• **What you need to do**:
The complete set of records should be given again verbatim.

━━━━━ Available records

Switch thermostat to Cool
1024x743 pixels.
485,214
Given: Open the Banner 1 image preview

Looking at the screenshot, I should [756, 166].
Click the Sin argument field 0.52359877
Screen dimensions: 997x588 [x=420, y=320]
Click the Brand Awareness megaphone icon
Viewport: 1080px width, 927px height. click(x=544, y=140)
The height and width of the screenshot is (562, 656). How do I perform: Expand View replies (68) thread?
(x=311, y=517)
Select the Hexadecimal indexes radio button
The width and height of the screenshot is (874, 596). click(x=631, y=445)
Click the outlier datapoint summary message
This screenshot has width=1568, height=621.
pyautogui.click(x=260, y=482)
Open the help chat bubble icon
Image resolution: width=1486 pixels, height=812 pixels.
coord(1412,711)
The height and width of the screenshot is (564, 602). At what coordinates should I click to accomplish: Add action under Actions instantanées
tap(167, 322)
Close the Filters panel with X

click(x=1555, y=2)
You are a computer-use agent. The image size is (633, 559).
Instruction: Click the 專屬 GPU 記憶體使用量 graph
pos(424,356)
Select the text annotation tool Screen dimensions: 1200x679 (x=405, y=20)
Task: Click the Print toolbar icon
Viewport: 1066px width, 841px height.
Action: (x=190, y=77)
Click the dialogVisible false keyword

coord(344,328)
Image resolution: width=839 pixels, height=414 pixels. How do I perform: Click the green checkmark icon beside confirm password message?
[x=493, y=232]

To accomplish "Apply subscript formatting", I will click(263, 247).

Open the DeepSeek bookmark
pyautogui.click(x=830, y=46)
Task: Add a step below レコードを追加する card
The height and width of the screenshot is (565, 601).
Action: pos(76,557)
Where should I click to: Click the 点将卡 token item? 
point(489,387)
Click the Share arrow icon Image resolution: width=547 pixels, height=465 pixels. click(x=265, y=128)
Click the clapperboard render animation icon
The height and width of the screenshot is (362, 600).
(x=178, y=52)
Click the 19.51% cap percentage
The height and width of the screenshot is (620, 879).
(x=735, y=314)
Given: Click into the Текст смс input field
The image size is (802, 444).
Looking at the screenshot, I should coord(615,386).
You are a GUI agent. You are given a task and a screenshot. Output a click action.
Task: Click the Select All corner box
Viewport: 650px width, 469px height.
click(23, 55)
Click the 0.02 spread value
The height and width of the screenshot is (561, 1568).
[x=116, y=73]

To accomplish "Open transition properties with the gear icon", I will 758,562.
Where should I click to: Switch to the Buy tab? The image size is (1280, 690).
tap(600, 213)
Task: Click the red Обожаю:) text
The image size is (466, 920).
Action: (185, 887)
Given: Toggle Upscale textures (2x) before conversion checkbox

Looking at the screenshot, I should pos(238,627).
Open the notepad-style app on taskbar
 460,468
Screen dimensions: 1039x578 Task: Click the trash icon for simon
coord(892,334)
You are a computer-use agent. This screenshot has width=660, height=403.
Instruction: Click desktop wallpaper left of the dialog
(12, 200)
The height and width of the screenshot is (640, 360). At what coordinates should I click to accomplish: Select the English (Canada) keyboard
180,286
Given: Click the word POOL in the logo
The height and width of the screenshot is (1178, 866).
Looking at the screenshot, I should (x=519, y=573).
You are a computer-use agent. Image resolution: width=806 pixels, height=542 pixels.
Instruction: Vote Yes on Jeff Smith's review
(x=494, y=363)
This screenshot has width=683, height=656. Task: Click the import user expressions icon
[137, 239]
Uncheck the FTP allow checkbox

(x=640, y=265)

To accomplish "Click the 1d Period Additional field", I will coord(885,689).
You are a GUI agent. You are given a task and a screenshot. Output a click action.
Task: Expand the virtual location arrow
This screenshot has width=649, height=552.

━━━━━━━━━━

• **Written answer**:
Switch thermostat to Cool
1024x743 pixels.
485,214
Given: Open the Banner 1 image preview

Looking at the screenshot, I should [756, 166].
Click the Sin argument field 0.52359877
Screen dimensions: 997x588 [x=420, y=320]
Click the Brand Awareness megaphone icon
Viewport: 1080px width, 927px height. click(x=544, y=140)
The height and width of the screenshot is (562, 656). How do I perform: Expand View replies (68) thread?
(x=311, y=517)
Select the Hexadecimal indexes radio button
The width and height of the screenshot is (874, 596). click(x=631, y=445)
Click the outlier datapoint summary message
This screenshot has width=1568, height=621.
pyautogui.click(x=260, y=482)
Open the help chat bubble icon
Image resolution: width=1486 pixels, height=812 pixels.
coord(1412,711)
The height and width of the screenshot is (564, 602). At what coordinates should I click to accomplish: Add action under Actions instantanées
tap(167, 322)
Close the Filters panel with X

click(x=1555, y=2)
You are a computer-use agent. The image size is (633, 559).
Instruction: Click the 專屬 GPU 記憶體使用量 graph
pos(424,356)
Select the text annotation tool Screen dimensions: 1200x679 (x=405, y=20)
Task: Click the Print toolbar icon
Viewport: 1066px width, 841px height.
Action: (x=190, y=77)
Click the dialogVisible false keyword

coord(344,328)
Image resolution: width=839 pixels, height=414 pixels. How do I perform: Click the green checkmark icon beside confirm password message?
[x=493, y=232]

To accomplish "Apply subscript formatting", I will click(263, 247).

Open the DeepSeek bookmark
pyautogui.click(x=830, y=46)
Task: Add a step below レコードを追加する card
The height and width of the screenshot is (565, 601).
Action: pos(76,557)
Where should I click to: Click the 点将卡 token item? 
point(489,387)
Click the Share arrow icon Image resolution: width=547 pixels, height=465 pixels. click(x=265, y=128)
Click the clapperboard render animation icon
The height and width of the screenshot is (362, 600).
(x=178, y=52)
Click the 19.51% cap percentage
The height and width of the screenshot is (620, 879).
(x=735, y=314)
Given: Click into the Текст смс input field
The image size is (802, 444).
Looking at the screenshot, I should coord(615,386).
You are a GUI agent. You are given a task and a screenshot. Output a click action.
Task: Click the Select All corner box
Viewport: 650px width, 469px height.
click(23, 55)
Click the 0.02 spread value
The height and width of the screenshot is (561, 1568).
[x=116, y=73]

To accomplish "Open transition properties with the gear icon", I will 758,562.
Where should I click to: Switch to the Buy tab? The image size is (1280, 690).
tap(600, 213)
Task: Click the red Обожаю:) text
The image size is (466, 920).
Action: (185, 887)
Given: Toggle Upscale textures (2x) before conversion checkbox

Looking at the screenshot, I should pos(238,627).
Open the notepad-style app on taskbar
 460,468
Screen dimensions: 1039x578 Task: Click the trash icon for simon
coord(892,334)
You are a computer-use agent. This screenshot has width=660, height=403.
Instruction: Click desktop wallpaper left of the dialog
(12, 200)
The height and width of the screenshot is (640, 360). At what coordinates should I click to accomplish: Select the English (Canada) keyboard
180,286
Given: Click the word POOL in the logo
The height and width of the screenshot is (1178, 866).
Looking at the screenshot, I should (x=519, y=573).
You are a computer-use agent. Image resolution: width=806 pixels, height=542 pixels.
Instruction: Vote Yes on Jeff Smith's review
(x=494, y=363)
This screenshot has width=683, height=656. Task: Click the import user expressions icon
[137, 239]
Uncheck the FTP allow checkbox

(x=640, y=265)

To accomplish "Click the 1d Period Additional field", I will coord(885,689).
You are a GUI agent. You are given a task and a screenshot. Output a click action.
Task: Expand the virtual location arrow
This screenshot has width=649, height=552.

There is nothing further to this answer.